__WRITTEN PROBLEM__
Please format everything in the data from the line containing "You are a computer-use agent. Image" down to the line containing "will click(408, 318)." as a Markdown table with the columns Number and Line, skipping any blank lines.

-- BEGIN INPUT ROWS --

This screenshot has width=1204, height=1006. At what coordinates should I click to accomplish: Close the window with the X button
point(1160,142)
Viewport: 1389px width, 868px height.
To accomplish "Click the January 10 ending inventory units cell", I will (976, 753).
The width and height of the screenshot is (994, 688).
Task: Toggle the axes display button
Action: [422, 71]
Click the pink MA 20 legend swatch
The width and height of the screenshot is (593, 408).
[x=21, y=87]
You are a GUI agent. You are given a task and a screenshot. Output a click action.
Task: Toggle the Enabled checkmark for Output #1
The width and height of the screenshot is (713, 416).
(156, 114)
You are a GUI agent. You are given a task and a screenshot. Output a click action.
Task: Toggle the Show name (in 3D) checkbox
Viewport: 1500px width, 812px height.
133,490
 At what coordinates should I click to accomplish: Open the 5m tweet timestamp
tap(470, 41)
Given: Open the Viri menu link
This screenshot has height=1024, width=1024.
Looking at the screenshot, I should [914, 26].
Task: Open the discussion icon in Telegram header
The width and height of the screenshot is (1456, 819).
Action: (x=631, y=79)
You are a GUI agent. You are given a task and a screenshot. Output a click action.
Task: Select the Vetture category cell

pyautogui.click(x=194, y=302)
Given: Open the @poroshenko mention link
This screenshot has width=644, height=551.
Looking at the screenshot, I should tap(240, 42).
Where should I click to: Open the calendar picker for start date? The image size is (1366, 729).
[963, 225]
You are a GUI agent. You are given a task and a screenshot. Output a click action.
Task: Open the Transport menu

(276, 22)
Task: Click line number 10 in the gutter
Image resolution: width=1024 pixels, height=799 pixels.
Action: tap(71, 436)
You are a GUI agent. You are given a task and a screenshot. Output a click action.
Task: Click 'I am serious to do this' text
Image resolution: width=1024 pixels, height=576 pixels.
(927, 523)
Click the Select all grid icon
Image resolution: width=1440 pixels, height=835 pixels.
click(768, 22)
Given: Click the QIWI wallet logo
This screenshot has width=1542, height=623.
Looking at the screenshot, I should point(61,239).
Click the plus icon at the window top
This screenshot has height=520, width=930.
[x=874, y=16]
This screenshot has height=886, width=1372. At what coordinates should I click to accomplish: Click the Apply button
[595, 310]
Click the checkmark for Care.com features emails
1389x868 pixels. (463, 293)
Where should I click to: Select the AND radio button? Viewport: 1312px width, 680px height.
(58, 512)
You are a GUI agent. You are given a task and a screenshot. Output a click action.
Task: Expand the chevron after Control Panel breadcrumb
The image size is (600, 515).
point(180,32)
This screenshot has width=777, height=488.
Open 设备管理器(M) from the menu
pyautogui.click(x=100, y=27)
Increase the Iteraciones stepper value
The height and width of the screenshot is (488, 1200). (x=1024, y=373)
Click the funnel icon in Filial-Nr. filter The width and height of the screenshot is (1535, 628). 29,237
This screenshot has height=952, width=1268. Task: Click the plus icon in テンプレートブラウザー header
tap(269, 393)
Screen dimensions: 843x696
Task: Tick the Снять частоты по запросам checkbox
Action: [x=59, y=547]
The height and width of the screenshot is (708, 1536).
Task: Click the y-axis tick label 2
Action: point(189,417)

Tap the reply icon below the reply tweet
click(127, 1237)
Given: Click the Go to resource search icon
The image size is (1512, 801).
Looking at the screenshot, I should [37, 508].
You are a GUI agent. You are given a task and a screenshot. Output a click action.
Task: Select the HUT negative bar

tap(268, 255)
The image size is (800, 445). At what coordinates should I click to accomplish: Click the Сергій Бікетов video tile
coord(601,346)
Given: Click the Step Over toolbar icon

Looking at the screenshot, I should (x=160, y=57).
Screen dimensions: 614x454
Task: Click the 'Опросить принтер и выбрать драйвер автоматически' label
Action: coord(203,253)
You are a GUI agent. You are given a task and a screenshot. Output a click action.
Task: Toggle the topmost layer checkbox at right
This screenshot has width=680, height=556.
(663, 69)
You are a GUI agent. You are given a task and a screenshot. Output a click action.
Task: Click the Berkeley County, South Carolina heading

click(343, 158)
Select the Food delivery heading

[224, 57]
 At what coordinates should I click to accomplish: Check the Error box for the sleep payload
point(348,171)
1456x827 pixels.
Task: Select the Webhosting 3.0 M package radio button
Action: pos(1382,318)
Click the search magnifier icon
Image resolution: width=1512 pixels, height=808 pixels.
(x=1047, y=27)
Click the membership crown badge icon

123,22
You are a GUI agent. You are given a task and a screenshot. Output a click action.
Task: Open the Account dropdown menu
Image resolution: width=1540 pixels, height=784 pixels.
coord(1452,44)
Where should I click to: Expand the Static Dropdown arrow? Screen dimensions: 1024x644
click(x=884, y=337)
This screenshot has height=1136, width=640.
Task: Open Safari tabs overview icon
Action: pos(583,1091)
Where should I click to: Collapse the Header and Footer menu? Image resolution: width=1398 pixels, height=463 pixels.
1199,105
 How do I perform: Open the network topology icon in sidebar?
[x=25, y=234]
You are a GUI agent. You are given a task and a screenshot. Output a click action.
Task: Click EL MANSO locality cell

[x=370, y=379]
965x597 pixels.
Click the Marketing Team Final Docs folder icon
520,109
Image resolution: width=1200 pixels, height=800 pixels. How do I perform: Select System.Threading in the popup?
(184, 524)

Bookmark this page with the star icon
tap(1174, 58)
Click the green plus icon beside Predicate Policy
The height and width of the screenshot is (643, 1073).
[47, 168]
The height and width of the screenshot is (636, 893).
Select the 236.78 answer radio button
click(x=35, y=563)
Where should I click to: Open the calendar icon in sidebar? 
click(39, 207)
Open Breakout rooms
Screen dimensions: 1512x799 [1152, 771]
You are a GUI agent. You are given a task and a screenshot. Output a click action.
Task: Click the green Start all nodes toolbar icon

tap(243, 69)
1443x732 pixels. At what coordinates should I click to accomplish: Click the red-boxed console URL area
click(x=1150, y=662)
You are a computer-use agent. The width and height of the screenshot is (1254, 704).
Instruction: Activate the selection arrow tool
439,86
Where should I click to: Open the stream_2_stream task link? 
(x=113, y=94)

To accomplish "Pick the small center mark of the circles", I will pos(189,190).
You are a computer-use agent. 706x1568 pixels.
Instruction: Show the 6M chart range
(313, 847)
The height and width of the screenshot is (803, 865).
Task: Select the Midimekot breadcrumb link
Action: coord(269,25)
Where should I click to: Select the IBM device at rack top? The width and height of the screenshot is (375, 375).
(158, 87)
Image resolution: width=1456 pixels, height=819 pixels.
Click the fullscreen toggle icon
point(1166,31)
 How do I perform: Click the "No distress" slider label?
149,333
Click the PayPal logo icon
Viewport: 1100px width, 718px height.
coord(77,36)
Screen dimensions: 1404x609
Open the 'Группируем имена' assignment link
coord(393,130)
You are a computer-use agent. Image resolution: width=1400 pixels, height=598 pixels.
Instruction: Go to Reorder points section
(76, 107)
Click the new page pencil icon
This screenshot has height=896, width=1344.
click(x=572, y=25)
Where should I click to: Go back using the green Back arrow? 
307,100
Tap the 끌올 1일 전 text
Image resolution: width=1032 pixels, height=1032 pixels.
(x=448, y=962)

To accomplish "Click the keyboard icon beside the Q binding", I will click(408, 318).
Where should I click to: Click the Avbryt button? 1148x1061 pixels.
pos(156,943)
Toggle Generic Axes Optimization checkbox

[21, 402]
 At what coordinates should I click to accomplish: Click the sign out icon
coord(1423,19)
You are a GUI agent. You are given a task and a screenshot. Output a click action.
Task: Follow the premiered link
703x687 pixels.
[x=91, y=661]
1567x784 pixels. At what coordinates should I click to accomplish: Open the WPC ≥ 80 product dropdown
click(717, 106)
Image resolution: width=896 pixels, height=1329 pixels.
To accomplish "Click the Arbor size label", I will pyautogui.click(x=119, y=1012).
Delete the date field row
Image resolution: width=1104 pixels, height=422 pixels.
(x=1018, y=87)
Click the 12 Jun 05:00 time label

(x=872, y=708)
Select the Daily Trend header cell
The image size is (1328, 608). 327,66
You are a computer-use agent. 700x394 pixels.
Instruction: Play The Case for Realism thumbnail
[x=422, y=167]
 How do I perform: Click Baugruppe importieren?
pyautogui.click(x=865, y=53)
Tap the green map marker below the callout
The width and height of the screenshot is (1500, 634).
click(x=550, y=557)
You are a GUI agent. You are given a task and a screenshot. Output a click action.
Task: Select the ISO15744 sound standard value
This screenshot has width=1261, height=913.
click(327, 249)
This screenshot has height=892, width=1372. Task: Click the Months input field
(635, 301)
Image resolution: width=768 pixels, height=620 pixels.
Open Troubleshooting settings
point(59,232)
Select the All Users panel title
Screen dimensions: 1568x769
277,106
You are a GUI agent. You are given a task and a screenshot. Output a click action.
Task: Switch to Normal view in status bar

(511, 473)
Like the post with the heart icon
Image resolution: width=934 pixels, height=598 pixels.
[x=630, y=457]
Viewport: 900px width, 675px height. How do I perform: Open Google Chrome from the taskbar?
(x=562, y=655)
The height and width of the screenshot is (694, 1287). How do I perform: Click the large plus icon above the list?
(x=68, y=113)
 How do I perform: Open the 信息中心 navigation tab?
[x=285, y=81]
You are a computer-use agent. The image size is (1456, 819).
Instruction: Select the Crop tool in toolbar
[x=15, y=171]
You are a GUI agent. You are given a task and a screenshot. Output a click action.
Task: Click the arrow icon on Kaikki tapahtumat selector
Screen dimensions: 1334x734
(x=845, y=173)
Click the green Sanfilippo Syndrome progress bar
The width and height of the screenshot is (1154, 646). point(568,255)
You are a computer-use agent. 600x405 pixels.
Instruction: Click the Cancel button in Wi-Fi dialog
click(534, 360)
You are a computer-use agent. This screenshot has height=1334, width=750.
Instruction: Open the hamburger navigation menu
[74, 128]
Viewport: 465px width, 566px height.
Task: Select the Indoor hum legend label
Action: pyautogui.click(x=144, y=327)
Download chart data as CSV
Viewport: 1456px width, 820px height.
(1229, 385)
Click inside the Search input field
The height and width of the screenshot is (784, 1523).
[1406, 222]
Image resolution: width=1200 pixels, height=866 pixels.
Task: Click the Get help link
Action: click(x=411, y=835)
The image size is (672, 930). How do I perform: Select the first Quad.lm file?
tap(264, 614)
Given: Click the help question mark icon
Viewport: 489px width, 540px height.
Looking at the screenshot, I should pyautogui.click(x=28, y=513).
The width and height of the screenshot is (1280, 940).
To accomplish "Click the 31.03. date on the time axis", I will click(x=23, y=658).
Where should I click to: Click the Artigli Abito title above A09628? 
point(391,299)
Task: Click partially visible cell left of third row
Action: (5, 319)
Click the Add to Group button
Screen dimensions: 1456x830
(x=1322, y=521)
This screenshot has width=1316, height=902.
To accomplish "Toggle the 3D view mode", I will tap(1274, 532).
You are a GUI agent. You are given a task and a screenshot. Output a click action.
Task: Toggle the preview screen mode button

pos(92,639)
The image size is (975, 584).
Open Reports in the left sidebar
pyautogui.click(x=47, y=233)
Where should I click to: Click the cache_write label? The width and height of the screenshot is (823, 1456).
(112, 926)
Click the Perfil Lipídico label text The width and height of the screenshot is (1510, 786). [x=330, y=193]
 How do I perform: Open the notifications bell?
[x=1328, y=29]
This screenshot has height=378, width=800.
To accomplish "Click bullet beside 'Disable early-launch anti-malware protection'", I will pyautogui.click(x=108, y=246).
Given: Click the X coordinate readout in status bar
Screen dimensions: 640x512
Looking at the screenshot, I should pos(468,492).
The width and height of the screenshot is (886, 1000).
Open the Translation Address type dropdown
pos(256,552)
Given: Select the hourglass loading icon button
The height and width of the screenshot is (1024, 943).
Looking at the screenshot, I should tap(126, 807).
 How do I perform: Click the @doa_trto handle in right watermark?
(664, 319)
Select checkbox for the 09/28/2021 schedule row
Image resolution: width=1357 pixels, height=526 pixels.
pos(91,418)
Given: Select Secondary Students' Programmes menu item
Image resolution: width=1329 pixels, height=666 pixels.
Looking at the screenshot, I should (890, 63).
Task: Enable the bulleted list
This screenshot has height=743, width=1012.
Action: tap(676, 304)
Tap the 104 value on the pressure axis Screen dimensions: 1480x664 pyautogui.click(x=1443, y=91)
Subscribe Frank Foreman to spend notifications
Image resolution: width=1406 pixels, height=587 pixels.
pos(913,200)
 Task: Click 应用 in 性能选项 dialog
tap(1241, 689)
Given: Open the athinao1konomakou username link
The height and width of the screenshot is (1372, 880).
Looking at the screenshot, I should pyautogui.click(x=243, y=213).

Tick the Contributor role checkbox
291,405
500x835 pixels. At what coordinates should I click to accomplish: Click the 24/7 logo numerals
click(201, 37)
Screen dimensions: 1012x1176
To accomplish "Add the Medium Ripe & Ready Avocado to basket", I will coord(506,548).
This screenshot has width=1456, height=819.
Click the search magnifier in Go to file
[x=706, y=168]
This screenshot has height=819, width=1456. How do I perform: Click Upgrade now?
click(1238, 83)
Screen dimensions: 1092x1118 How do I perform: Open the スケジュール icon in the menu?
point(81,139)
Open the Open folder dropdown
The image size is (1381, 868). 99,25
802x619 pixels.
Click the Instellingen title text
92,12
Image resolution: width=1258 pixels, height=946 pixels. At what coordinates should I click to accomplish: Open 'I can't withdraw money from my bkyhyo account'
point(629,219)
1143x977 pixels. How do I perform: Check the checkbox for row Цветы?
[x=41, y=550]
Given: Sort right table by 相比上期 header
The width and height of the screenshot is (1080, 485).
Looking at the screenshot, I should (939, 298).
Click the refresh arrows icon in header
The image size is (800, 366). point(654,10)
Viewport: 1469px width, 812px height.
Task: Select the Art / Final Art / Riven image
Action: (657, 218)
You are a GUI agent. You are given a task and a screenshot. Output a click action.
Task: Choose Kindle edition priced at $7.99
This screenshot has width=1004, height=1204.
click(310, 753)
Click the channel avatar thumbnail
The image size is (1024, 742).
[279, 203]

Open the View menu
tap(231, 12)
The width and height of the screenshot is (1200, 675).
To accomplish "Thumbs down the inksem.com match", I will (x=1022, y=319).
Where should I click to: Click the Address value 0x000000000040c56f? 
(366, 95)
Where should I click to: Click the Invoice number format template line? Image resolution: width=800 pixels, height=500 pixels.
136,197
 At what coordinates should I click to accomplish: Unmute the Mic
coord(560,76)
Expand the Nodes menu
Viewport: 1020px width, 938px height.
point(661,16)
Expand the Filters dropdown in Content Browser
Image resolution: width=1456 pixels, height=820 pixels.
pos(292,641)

-- END INPUT ROWS --

__SOLUTION__
| Number | Line |
|---|---|
| 1 | You are a computer-use agent. Image resolution: width=1400 pixels, height=598 pixels. |
| 2 | Instruction: Go to Reorder points section |
| 3 | (76, 107) |
| 4 | Click the new page pencil icon |
| 5 | This screenshot has height=896, width=1344. |
| 6 | click(x=572, y=25) |
| 7 | Where should I click to: Go back using the green Back arrow?  |
| 8 | 307,100 |
| 9 | Tap the 끌올 1일 전 text |
| 10 | Image resolution: width=1032 pixels, height=1032 pixels. |
| 11 | (x=448, y=962) |
| 12 | To accomplish "Click the keyboard icon beside the Q binding", I will click(408, 318). |